» Records
_ _ _ _ _ _ _

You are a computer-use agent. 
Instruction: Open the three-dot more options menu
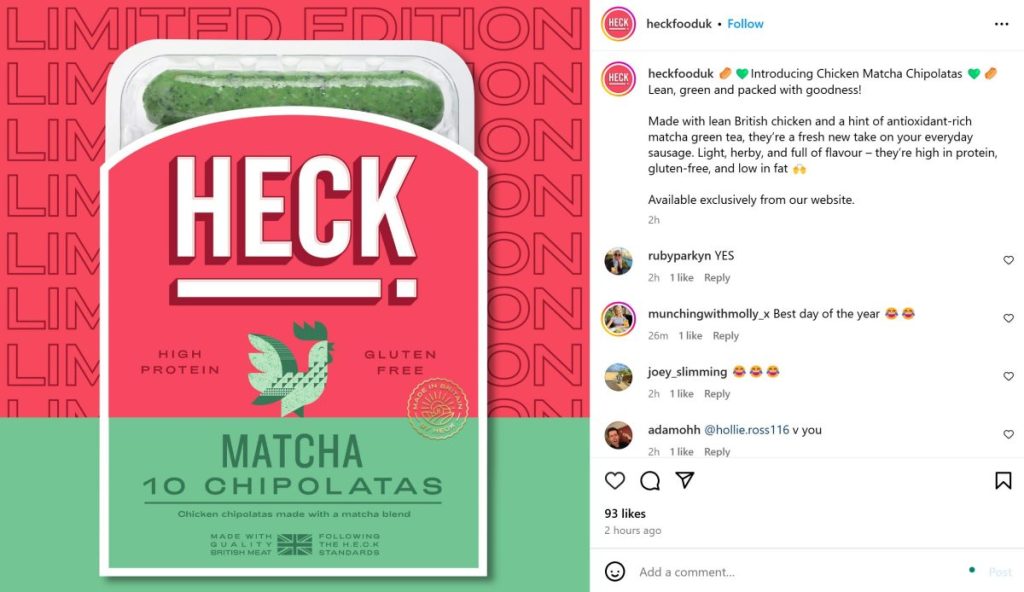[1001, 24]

_ _ _ _ _ _ _

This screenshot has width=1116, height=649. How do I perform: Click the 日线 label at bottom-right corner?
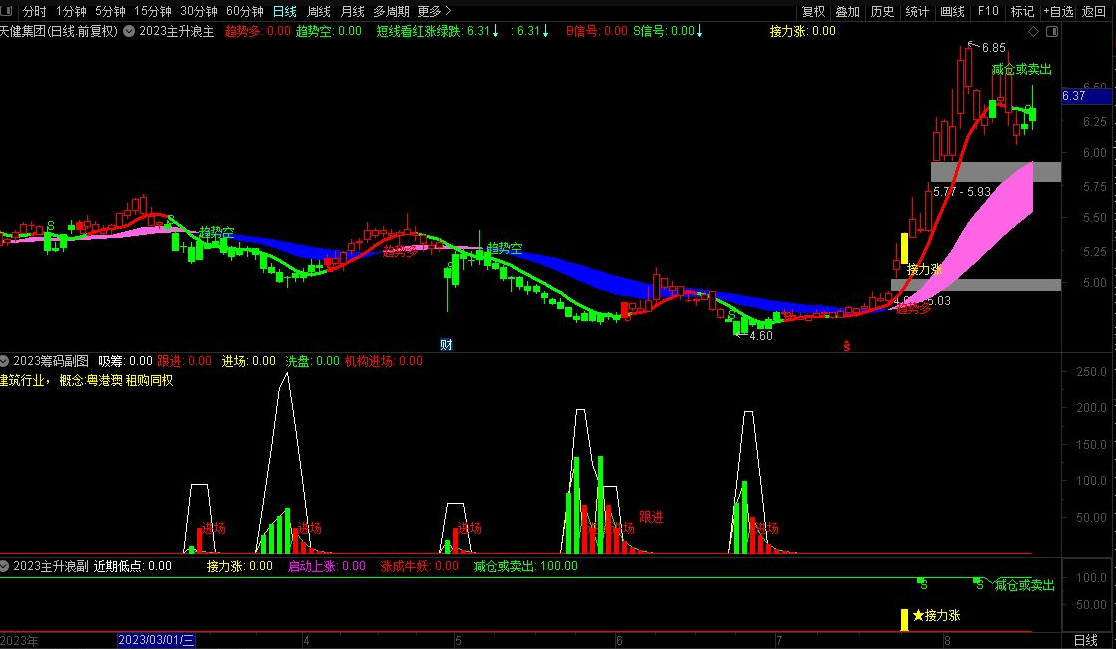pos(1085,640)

_ _ _ _ _ _ _

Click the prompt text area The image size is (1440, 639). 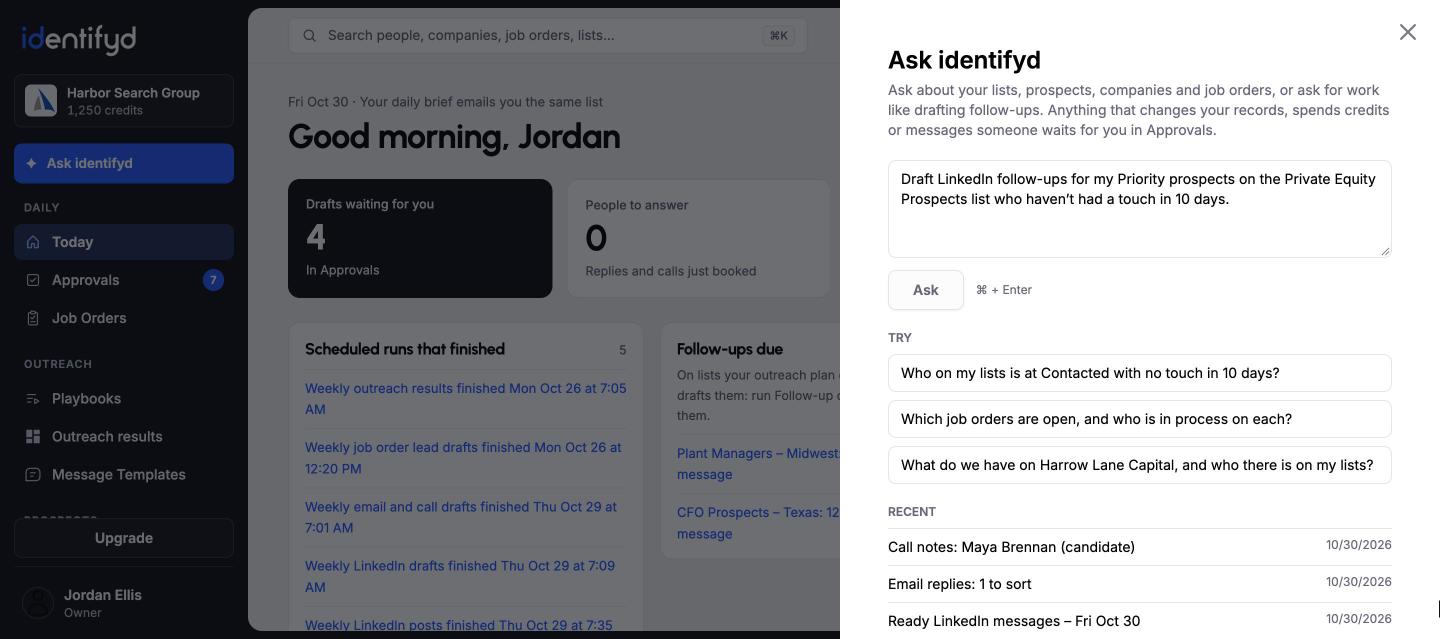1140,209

_ _ _ _ _ _ _

» Exercise goal
Could you copy out, word for word, the lines that begin with the one containing "This screenshot has" and end with the one containing "pos(1085,640)", with the pictures left out?

» Answer to this exercise
This screenshot has width=1116, height=649. How do I perform: Click the 日线 label at bottom-right corner?
pos(1085,640)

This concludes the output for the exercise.